Hava Kirliliğinin Bebekler Üzerindeki Etkileri
Kapalı Alanlardaki Hava Kalitesini İyileştirmek İçin 5 Etkili Yöntem
Hava Kirliliği, nüfusun artması, kentlerin büyümesi, endüstrinin gelişmesiyle artan oranda ve değişen içerikte etkilerini sürdürmektedir. Lokal bir kaynaktan salınan hava kirleticiler yerel etkiler gösterirken, kent merkezlerinde enerji tüketimi, fosil yakıt yanması, motorlu taşıtların artmasıyla hava kalitesinin bozulmasına neden olmaktadır. Bölgesel taşınmalar, asit depolanması, artan sera gazları troposferik ozon üretimi bugün hava kirliliğinin küresel boyutlara ulaşan etkilerini ortaya koymaktadır.

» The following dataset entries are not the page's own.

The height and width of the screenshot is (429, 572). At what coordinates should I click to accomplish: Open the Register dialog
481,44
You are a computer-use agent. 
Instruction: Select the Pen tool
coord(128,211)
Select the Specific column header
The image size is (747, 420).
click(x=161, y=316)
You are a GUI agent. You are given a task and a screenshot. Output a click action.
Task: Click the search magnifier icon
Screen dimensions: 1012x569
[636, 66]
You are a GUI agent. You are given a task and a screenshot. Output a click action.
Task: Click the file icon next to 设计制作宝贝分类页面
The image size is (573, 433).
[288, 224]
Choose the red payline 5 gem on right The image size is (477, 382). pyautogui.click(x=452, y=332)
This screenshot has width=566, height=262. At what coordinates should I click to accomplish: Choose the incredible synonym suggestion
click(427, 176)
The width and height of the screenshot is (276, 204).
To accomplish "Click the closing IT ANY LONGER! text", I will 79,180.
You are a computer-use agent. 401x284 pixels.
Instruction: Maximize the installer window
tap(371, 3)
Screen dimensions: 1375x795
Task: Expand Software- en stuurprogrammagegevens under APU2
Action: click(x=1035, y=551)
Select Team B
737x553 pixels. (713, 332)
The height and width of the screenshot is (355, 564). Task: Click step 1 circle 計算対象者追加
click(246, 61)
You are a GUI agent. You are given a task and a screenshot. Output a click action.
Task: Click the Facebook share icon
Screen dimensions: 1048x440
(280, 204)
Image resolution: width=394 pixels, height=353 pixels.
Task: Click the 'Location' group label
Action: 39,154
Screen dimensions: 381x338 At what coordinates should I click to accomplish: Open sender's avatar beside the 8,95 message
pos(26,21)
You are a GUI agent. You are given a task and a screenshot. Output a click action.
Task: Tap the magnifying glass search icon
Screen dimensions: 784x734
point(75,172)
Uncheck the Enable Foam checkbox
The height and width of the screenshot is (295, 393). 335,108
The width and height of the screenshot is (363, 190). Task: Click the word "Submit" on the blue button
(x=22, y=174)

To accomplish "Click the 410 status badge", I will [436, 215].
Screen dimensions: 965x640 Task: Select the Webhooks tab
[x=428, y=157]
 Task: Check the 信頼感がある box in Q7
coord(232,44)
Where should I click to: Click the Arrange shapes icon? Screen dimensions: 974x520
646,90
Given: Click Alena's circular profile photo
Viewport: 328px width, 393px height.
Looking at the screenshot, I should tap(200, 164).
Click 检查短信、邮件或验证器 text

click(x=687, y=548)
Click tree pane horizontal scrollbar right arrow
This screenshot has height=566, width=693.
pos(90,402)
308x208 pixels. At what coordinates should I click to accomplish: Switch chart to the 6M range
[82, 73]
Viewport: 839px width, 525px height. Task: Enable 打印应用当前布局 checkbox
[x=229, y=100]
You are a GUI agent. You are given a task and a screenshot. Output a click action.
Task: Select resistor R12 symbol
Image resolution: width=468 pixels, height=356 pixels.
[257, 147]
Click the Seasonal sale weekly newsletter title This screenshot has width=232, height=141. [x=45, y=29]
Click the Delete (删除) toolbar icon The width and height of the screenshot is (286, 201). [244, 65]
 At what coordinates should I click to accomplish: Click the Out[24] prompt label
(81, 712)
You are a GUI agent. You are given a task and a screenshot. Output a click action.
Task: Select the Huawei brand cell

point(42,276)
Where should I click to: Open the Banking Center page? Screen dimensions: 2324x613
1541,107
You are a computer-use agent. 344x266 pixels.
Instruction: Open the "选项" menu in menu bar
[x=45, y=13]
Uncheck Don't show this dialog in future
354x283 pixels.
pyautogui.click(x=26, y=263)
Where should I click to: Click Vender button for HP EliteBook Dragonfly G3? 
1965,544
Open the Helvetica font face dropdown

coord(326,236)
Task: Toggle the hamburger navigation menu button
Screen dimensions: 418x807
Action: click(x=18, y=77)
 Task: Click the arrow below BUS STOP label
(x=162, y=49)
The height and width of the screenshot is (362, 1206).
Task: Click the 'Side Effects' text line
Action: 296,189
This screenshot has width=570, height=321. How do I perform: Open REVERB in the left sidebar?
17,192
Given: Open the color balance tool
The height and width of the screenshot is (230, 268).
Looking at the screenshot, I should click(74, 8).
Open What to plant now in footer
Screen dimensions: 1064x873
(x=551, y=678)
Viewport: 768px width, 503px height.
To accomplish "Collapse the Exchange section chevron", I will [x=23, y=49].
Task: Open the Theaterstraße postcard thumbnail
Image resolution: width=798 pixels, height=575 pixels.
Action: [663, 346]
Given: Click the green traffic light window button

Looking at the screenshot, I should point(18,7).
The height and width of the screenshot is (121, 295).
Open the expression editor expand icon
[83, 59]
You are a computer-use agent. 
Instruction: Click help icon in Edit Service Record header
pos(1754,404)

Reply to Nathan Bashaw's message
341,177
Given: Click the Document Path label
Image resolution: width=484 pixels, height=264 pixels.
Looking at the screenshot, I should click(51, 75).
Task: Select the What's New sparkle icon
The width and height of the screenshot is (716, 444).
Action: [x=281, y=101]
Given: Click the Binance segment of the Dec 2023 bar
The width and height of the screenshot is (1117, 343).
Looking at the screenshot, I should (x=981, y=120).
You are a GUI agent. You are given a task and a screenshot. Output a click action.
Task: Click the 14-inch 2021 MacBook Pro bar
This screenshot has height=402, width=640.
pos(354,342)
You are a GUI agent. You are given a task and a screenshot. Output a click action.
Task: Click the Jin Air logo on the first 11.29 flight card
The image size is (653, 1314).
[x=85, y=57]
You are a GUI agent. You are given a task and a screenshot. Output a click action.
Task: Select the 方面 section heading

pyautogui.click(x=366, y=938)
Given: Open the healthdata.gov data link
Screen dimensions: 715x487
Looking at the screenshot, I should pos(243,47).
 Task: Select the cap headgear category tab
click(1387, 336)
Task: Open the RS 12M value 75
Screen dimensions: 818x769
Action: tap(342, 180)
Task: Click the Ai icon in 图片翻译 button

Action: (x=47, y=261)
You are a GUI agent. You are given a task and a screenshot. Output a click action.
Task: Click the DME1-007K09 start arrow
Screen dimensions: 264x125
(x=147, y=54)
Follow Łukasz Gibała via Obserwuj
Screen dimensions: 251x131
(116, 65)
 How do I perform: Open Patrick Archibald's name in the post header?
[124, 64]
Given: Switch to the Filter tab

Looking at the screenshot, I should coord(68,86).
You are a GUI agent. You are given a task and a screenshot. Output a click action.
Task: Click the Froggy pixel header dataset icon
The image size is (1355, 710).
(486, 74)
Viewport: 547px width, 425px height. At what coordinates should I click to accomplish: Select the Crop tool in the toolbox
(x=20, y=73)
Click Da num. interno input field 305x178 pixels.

Partikül Madde (PM10, PM2.5)
Havadaki partikül madde insan sağlığını etkileyen en önemli kirleticilerden biridir. Partikül boyutu ile sağlık üzerindeki olumsuz etkisi doğrusal olarak bağlantılıdır. Partikül maddenin büyük bir kısmı burun ve nazofarenkste tutulmaktadır. Küçük bir kısmı ise bronşlarda birikirken 1-2 mikron çapındakiler alveollerde tutulmaktadır. Partikül madde civa, kurşun, kadmiyum gibi ağır metaller ile kanserojen kimyasalları bünyelerinde bulundurmakta ve sağlık üzerinde önemli bir tehdit oluşturabilirler.
Ozon (O3)
Ozon, atmosferin doğal bileşiminde bulunan, stratosfer tabakasında pik konsantrasyonlara ulaşan oldukça reaktif bir gazdır. Ozon, suda çözünmediği için solunum sisteminin derinliklerine ulaşarak, akciğerdeki olumsuz etkilerini gösterir. Troposferde antropojenik aktiviteler sonucu üretilir. Kentsel ve kırsal atmosferde azot dioksitin ve güneş ışığının varlığında gerçekleşen fotokimyasal süreçlerden oluşur.
Azot Oksitler (NOx)
Azot oksitler yüksek sıcaklıklarda oluşan, oldukça reaktif gazlardır. Azot oksitlerin pek çok türü renksiz, kokusuz ve suda erimezler. Bu nedenle üst solunum yollarının en uç noktalarına kadar inhale edilir ve olumsuz etkiler gösterir. Yüksek sıcaklıklarda yanma sonucu genellikle azot monoksit, az miktarda da azot dioksit oluşur. Atmosfere salınan azot monoksit, oksidasyon sonucu azot dioksite dönüşür. Partiküllerle birlikte bulunduklarında, kentsel bölgelerde kırmızı-kahverengi gibi bir tabaka halinde görülebilir. NOx’ler katı veya sıvı yakıtların yanması sonucu oluşur. İki önemli kaynağı motorlu taşıtlar ve termik santrallerdir.
Kükürtdioksit (SO2)
Renksiz, yanmayan ve parlamayan bir gazdır. Her yıl açığa çıkan kükürt oksitlerin yaklaşık %60’ı, kömür yakılmasıyla oluşmaktadır. Özellikle kömürün yakıt olarak kullanıldığı termik santraller SO2’nin en büyük kaynaklarıdır. Bu partiküller, rüzgarlarla çok uzaklara taşınabilirler. Asit yağmurlarının oluşmasında önemli katkısı vardır.
Karbonmonoksit (CO)
Renksiz, kokusuz bir gazdır ve yakıtlardaki karbon tam olarak yanmadığında oluşmaktadır. Başlıca kaynağı ise içten yanmalı motorlardır. Endüstri ve odun yakılması da karbonmonoksit emisyonlarının başlıca kaynaklarındandır. Karbonmonoksit, oksijene oranla hemoglobine 200 kat daha kuvvetli bağlanır ve bundan dolayı dokulara oksijen taşınmasını engelleyerek boğulmalara yol açar.
Kurşun
Hava kirliliğine yol açan en önemli metaldir ve kurşunlu benzin kullanan araç motorlarından, sanayi tesislerinden, boyalardan, kömür ve çöp yakılmasından kaynaklanıyor. Kurşun, özellikle çocuklarda daha ciddi zehirlenmelere yol açmaktadır.